§ PROVIDED DATA:
◆ ◆ ◆ ◆ ◆ ◆ ◆
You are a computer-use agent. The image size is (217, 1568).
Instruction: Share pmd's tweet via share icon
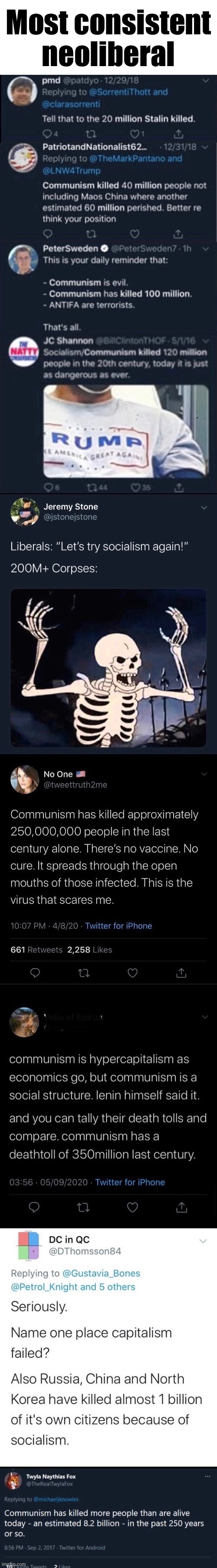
◆ ◆ ◆ ◆ ◆ ◆ ◆
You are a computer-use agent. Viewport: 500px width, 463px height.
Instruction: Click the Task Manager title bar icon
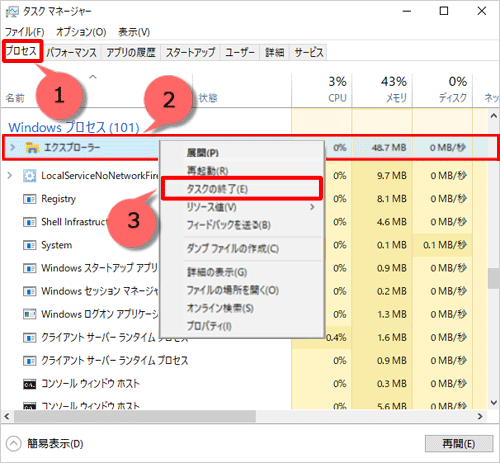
◆ ◆ ◆ ◆ ◆ ◆ ◆
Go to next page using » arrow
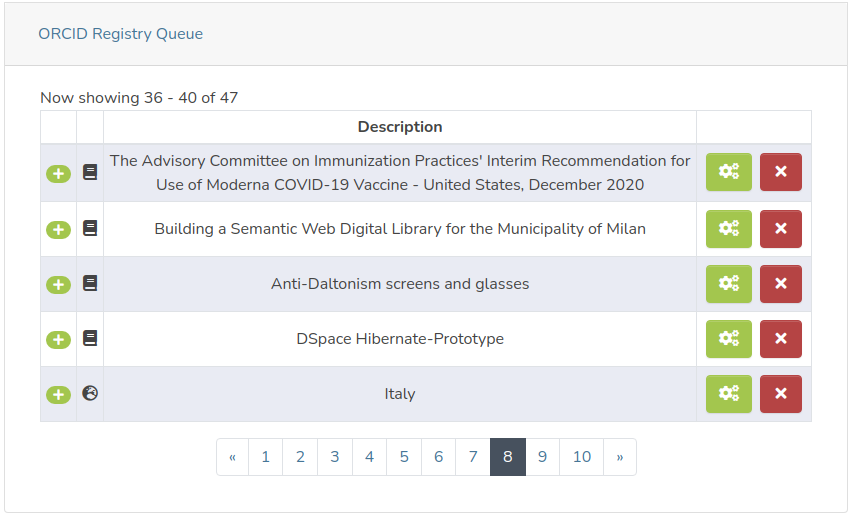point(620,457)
◆ ◆ ◆ ◆ ◆ ◆ ◆
§ EXERCISE OBJECTIVE: The entries above hold a line with "You are a computer-use agent. The" and a later line with "Instruction: Share pmd's tweet via share icon". Write out exactly those lines and all lines between, nothing more.

§ WRITTEN REPLY:
You are a computer-use agent. The image size is (217, 1568).
Instruction: Share pmd's tweet via share icon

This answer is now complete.